▶ _GIVEN DATA_:
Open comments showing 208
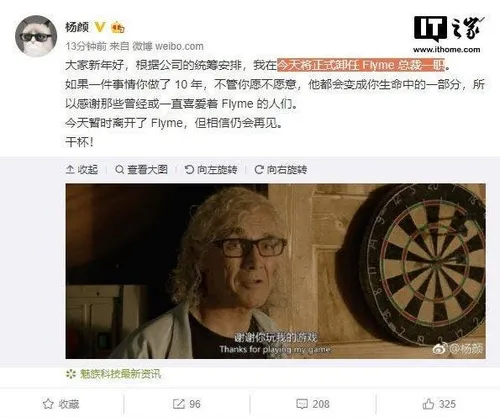500x418 pixels. point(313,404)
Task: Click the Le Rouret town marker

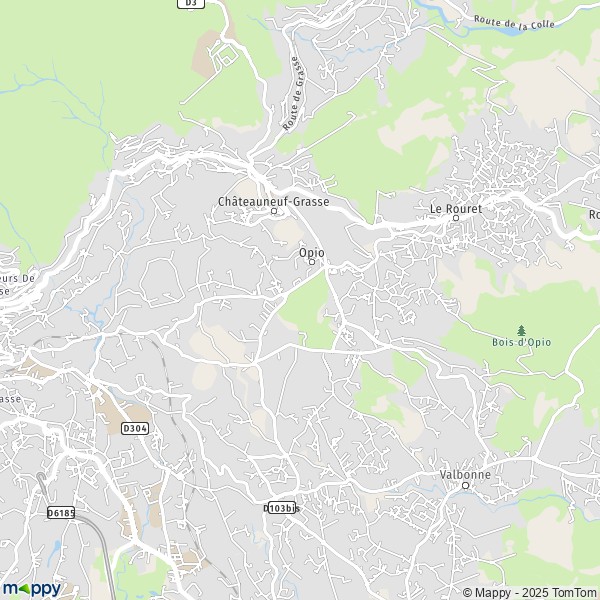Action: 456,218
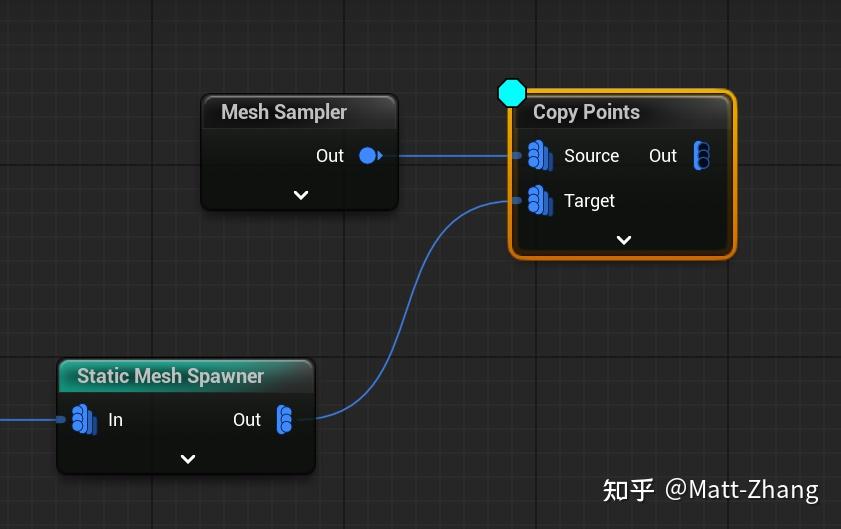Expand the Mesh Sampler node chevron

[x=301, y=195]
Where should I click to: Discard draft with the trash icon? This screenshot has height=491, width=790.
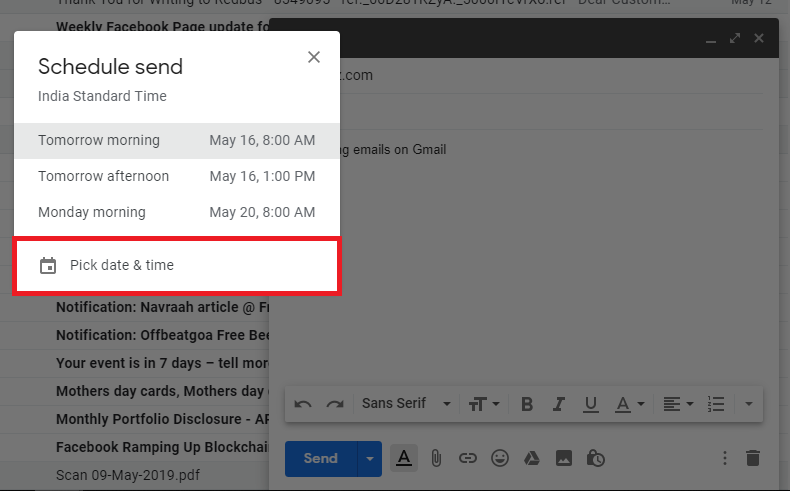(753, 458)
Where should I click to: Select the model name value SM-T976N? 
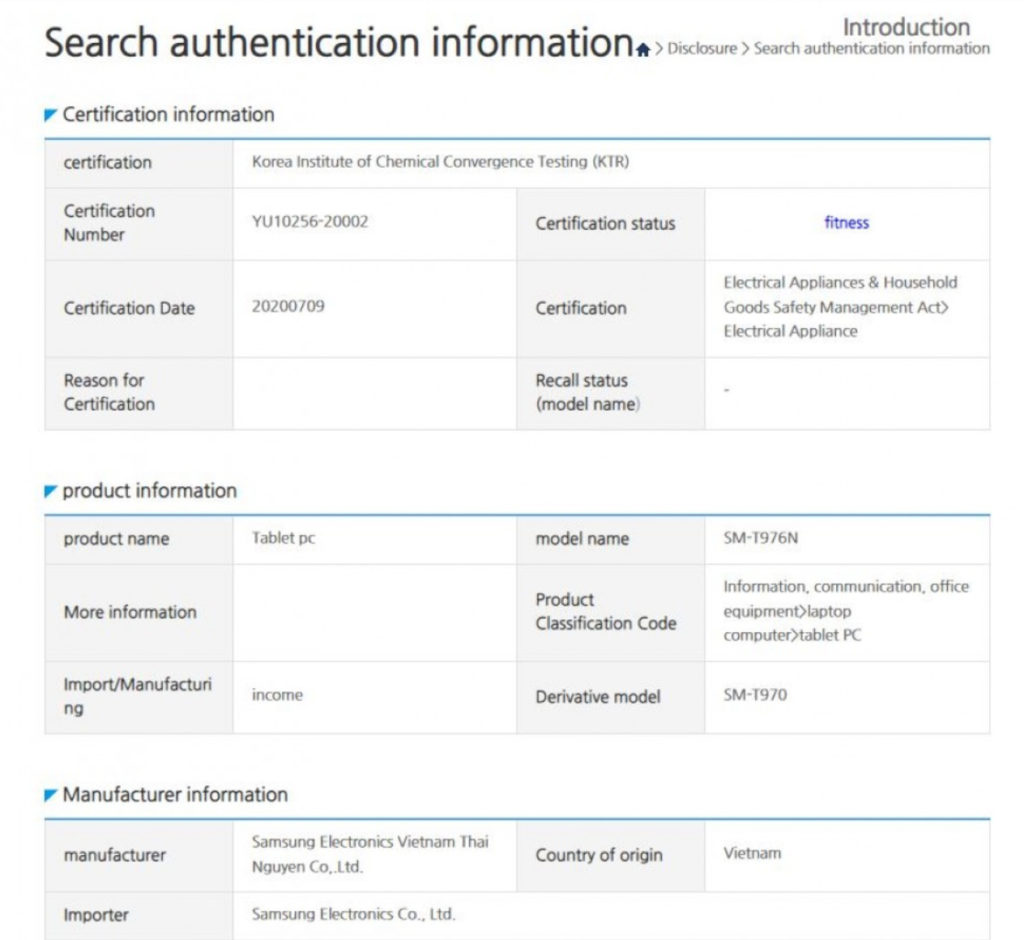pyautogui.click(x=761, y=538)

▶ _WORK INSTRUCTION_: Would you repeat the listing word for word and skip every picture?

▶ _TASK OUTPUT_:
Open comments showing 208
500x418 pixels. point(313,404)
Task: Click the Le Rouret town marker

Action: 456,218
Expand the Mesh Sampler node chevron

[x=301, y=195]
Where should I click to: Discard draft with the trash icon? This screenshot has height=491, width=790.
(753, 458)
Where should I click to: Select the model name value SM-T976N? 
pyautogui.click(x=761, y=538)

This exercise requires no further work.